Nothing besides what Spencer knows and won’t tell me.

(Thank you, I don’t want to know.)

 

EVERY BOXER REGISTERS THEIR HANDS

AS WEAPONS

 

And I am no different.

You can train the human body to be a murder weapon.

My knuckles are split and scarred. If I were to punch a wall, I wouldn’t feel much of anything. I’d leave a mark, the impact might break the skin, but, like I used to always say to fans during meet-and-greets (when I still had them; that’s another worry—why haven’t I been receiving any meet-and-greet requests?), what you don’t feel can’t hurt you.

 

WHAT YOU DON’T FEEL CAN’T HURT YOU

 

Then you see how the following doesn’t hurt.

It actually helps the ‘Sugar’ Willem Floures brand.

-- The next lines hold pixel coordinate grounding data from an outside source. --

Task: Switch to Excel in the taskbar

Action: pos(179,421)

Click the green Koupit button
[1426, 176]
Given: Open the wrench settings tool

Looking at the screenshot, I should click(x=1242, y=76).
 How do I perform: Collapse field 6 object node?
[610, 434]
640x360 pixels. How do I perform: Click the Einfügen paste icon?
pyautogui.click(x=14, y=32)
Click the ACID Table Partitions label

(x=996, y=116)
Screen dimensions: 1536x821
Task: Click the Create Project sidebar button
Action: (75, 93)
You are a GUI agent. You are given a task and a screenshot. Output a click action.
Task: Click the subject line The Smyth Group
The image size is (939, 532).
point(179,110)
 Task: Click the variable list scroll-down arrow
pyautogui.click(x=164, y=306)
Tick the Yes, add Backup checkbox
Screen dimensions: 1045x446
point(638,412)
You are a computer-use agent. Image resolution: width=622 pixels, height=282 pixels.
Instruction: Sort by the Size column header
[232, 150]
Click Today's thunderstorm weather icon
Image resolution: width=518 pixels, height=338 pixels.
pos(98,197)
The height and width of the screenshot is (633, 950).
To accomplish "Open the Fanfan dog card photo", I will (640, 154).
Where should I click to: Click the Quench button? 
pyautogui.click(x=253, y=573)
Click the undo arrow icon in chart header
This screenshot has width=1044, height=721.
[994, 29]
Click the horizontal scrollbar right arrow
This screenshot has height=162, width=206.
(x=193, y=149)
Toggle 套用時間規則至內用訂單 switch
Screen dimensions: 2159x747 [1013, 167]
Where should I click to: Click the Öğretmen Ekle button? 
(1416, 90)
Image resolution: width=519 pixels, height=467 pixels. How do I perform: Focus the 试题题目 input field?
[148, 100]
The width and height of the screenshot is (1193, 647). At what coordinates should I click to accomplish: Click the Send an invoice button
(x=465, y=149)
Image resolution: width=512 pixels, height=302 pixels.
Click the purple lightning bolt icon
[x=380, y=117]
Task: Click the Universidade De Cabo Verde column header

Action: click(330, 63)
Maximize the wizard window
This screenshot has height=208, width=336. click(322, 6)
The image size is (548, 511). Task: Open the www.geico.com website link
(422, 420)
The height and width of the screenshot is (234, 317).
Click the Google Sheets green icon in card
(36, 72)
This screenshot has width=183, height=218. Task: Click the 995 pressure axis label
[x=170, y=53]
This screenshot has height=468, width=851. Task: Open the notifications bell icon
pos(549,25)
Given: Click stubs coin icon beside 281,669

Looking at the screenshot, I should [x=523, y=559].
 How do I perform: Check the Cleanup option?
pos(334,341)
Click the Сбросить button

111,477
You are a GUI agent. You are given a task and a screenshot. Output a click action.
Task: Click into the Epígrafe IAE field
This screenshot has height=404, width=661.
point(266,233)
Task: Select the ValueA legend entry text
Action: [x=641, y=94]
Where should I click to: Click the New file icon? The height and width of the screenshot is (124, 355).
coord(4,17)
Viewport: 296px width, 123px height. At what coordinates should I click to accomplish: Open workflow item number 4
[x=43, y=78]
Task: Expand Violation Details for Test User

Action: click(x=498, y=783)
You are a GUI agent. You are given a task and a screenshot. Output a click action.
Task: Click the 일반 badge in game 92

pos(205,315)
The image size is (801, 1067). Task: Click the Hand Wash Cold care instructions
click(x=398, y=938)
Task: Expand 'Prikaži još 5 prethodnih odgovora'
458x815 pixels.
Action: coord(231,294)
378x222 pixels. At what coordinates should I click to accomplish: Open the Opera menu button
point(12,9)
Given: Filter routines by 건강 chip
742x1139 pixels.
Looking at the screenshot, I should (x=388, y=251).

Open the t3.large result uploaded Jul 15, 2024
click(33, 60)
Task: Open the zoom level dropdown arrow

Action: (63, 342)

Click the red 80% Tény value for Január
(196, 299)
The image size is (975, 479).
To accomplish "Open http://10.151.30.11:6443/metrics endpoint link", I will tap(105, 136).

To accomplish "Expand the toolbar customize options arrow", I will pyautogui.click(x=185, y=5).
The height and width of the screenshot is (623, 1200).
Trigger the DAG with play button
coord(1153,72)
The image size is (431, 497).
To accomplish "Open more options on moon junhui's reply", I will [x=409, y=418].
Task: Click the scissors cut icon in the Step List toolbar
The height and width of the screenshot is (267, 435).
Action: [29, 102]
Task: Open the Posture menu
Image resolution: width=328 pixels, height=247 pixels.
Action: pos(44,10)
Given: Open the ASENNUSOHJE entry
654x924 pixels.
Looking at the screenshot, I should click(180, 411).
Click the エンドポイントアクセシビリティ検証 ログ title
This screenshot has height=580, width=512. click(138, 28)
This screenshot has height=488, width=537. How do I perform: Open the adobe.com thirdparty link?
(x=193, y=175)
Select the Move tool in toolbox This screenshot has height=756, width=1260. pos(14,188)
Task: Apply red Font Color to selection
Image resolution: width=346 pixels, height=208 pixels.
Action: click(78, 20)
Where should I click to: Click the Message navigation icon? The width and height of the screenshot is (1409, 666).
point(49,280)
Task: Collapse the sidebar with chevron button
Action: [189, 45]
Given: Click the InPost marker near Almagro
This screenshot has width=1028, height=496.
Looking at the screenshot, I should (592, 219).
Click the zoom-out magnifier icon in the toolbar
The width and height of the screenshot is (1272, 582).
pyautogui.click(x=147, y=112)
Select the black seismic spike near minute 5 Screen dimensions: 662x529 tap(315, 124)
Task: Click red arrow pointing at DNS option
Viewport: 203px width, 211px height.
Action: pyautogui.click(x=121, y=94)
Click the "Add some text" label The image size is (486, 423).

Let spill some media slander—

 

“How disgraceful!”

 

“Are we to think a professional can act in such a deplorable manner?!”

 

“This is no act of god.”

 

“This is the problem with society: Its identity is rife with absolutes. Freedom is not an accessory. It is something you value and control!”

 

“Taking bets on the next great league…”

 

“It was a long time ago. We all make mistakes…”

 

“Can we really forgive him?”

 

“X must be worried.”

 

“Praise a fighter for his failures and mistakes and you praise this crooked world for how numb it has become.”

 

“Who said you can kill a person and get away with it? Oh, that’s right—Floures.”

 

“I used to watch every Floures fight. ‘Sugar’ stood out. He was the best of the best. Now I just don’t know anymore…”

 

“We will see if the demons get their due.”

 

“Executioner, you have yourself a criminal to cull.”

 

The world is ripe with anger and hostility.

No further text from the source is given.